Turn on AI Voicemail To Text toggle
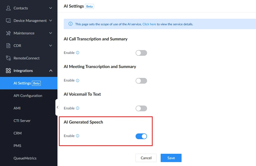Viewport: 256px width, 166px height. point(141,108)
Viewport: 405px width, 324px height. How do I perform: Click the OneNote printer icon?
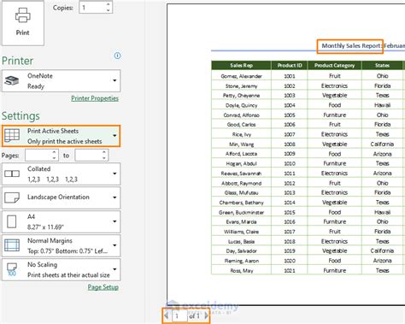tap(12, 80)
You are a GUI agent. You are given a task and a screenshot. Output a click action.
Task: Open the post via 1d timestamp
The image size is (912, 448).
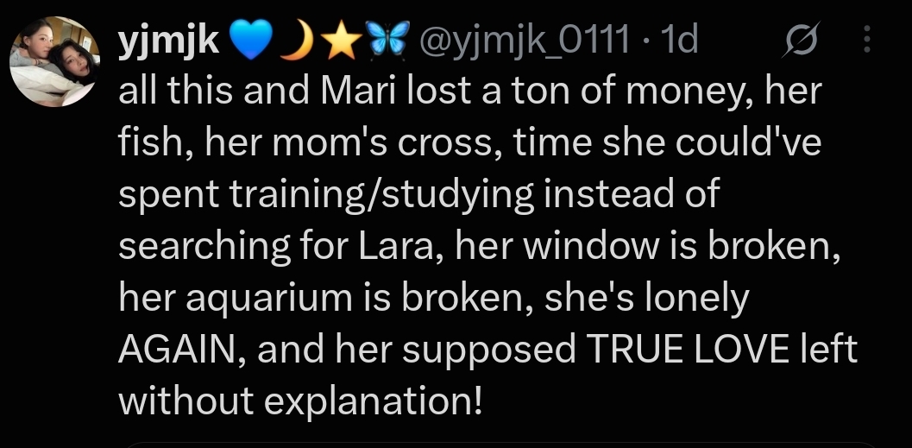click(x=679, y=40)
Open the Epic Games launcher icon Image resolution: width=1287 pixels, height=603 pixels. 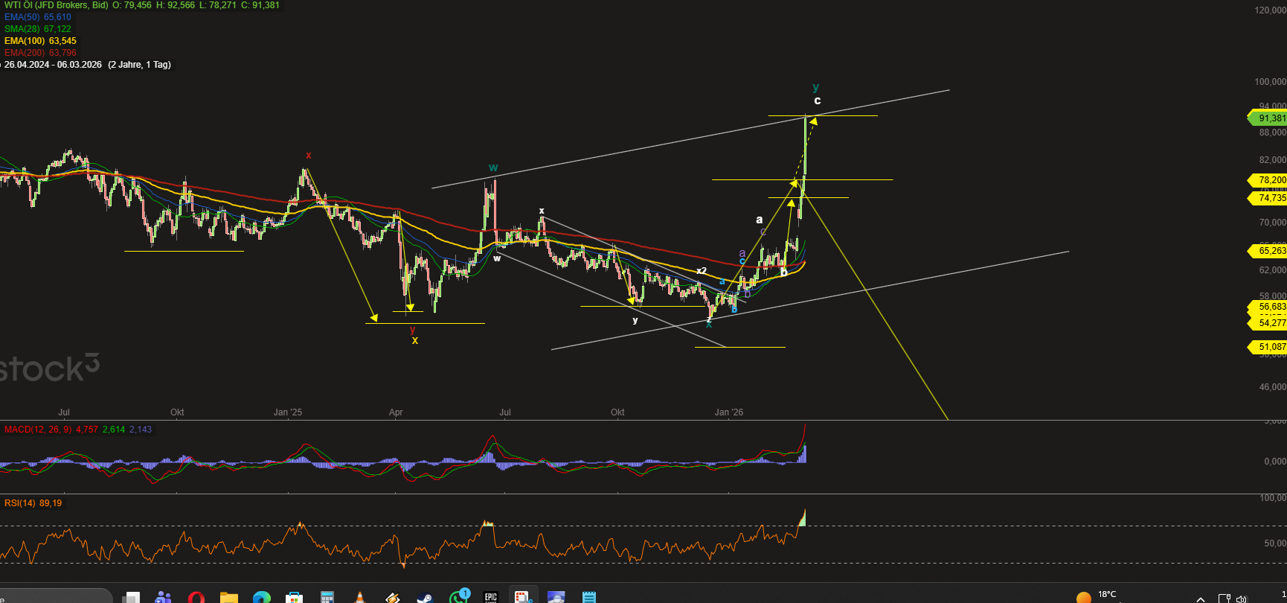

********

* DIRECTIVE *
Return the records above verbatim, line for line, and omit the pictures from your answer.

* EXERCISE RESULT *
Turn on AI Voicemail To Text toggle
Viewport: 256px width, 166px height. point(141,108)
Viewport: 405px width, 324px height. How do I perform: Click the OneNote printer icon?
tap(12, 80)
You are a GUI agent. You are given a task and a screenshot. Output a click action.
Task: Open the post via 1d timestamp
The image size is (912, 448).
click(x=679, y=40)
Open the Epic Games launcher icon Image resolution: width=1287 pixels, height=603 pixels. 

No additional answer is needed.